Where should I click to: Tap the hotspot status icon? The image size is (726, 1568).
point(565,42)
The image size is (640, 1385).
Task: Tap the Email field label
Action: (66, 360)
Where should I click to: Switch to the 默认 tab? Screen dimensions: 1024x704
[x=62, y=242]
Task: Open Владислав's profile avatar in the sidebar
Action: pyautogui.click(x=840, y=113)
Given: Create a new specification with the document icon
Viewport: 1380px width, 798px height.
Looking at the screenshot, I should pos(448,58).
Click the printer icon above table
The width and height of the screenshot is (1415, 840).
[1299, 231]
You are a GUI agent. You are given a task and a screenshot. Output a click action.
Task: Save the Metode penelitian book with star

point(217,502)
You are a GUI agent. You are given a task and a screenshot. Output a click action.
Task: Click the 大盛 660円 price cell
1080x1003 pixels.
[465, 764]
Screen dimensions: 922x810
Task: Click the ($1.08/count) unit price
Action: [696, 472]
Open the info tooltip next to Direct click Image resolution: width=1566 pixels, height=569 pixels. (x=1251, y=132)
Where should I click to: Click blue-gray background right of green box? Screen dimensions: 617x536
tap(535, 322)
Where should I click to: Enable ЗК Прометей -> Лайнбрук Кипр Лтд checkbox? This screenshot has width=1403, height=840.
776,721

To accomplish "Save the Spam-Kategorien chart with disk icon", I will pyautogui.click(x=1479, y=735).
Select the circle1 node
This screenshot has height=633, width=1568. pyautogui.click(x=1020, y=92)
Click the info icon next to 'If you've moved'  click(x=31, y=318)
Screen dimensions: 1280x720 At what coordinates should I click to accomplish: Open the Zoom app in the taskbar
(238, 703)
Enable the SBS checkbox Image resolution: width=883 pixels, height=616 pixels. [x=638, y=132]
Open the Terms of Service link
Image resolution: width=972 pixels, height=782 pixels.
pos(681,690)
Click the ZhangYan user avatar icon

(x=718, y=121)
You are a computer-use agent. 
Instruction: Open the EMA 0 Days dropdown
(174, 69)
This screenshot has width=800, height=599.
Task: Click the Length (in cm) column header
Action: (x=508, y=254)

> Stated task
Reproduce the lines of the records verbatim, starting at the line that contains "Click the info" and ending at the end of the records.

> Result for this task
Click the info icon next to 'If you've moved'  click(x=31, y=318)
Screen dimensions: 1280x720 At what coordinates should I click to accomplish: Open the Zoom app in the taskbar
(238, 703)
Enable the SBS checkbox Image resolution: width=883 pixels, height=616 pixels. [x=638, y=132]
Open the Terms of Service link
Image resolution: width=972 pixels, height=782 pixels.
pos(681,690)
Click the ZhangYan user avatar icon

(x=718, y=121)
You are a computer-use agent. 
Instruction: Open the EMA 0 Days dropdown
(174, 69)
This screenshot has width=800, height=599.
Task: Click the Length (in cm) column header
Action: (x=508, y=254)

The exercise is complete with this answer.